Most U.S. states reported a drop in new cases of the respiratory illness for the week ended May 17, with only 13 states seeing a rise in infections compared to the previous week, a separate Analyst analysis found.
Tennessee had the biggest weekly increase with 33%. Louisiana’s new cases rose 25%, and Texas reported 22% more cases than in the first week of May, according to the analysis of data from The COVID Tracking Project, a volunteer-run effort to track the outbreak.
Nationally, new cases of COVID-19 are down 8% in the last week, helped by continued declines in New York and New Jersey. Nearly all 50 U.S. states, however, have allowed some businesses to reopen and residents to move more freely, raising fears among some health officials of the second wave of outbreaks.
The Centers for Disease Control and Prevention (CDC) has recommended states wait for their daily number of new COVID-19 cases to fall for 14 days before easing social distancing restrictions.
As of May 17, 13 states had met that criteria, down from 14 states in the prior week, according to the Reuters analysis.

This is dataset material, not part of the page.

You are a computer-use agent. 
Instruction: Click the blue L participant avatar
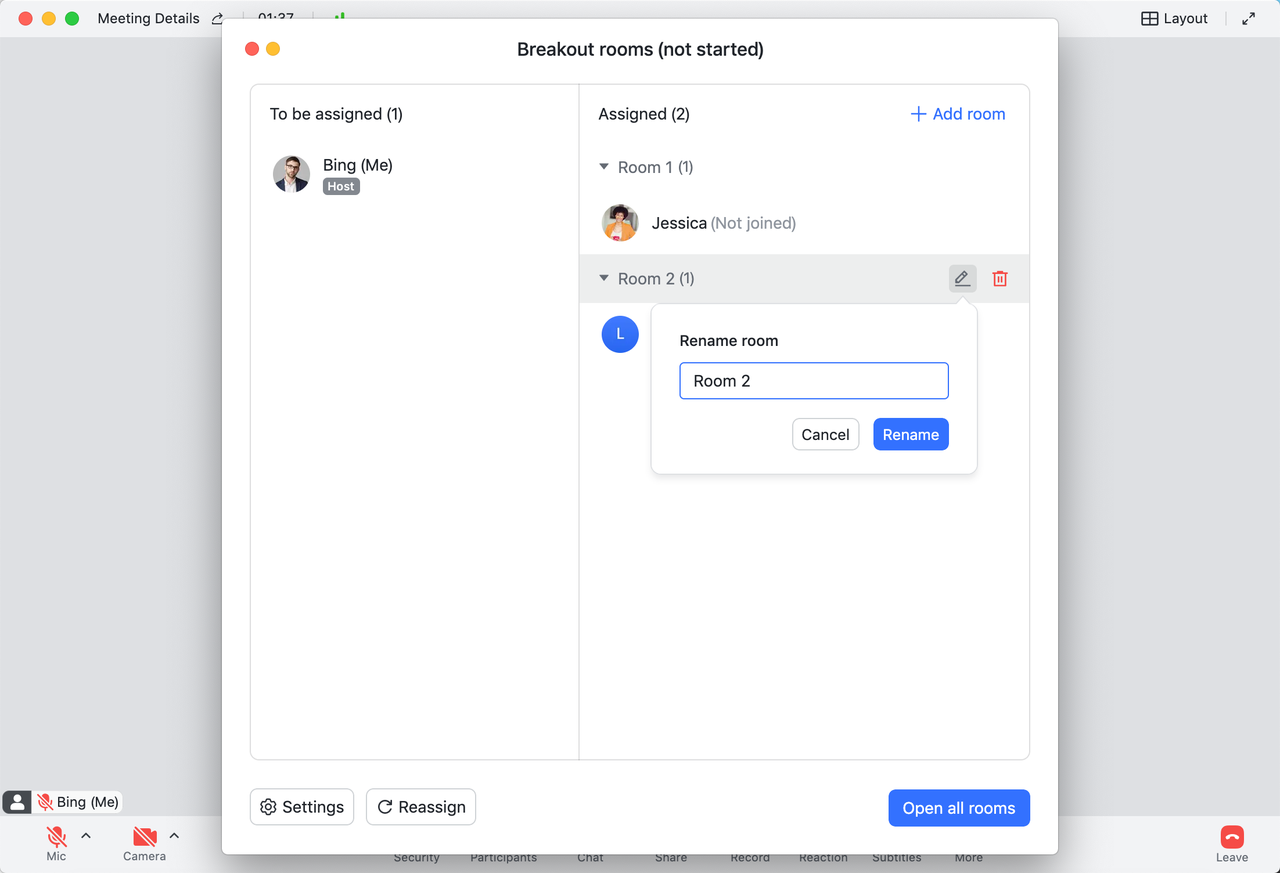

Kansas and Missouri saw the biggest declines in new cases from the previous week, after an outbreak at a St. Joseph, Missouri meatpacking plant resulted in over 400 cases in the first week of May. St. Joseph sits on the Kansas-Missouri border, just north of Kansas City.
Washington D.C. saw a 32% decline after several weeks of growth.
Georgia, one of the first states to reopen, saw new cases fall 12% in the past week and now has two consecutive weeks of declining cases.
Globally, coronavirus cases top 4.5 million since the outbreak began in China late last year. On a per-capita basis, the United States has the third-highest number of cases, with about 45 for every 10,000 people, according to an analysis.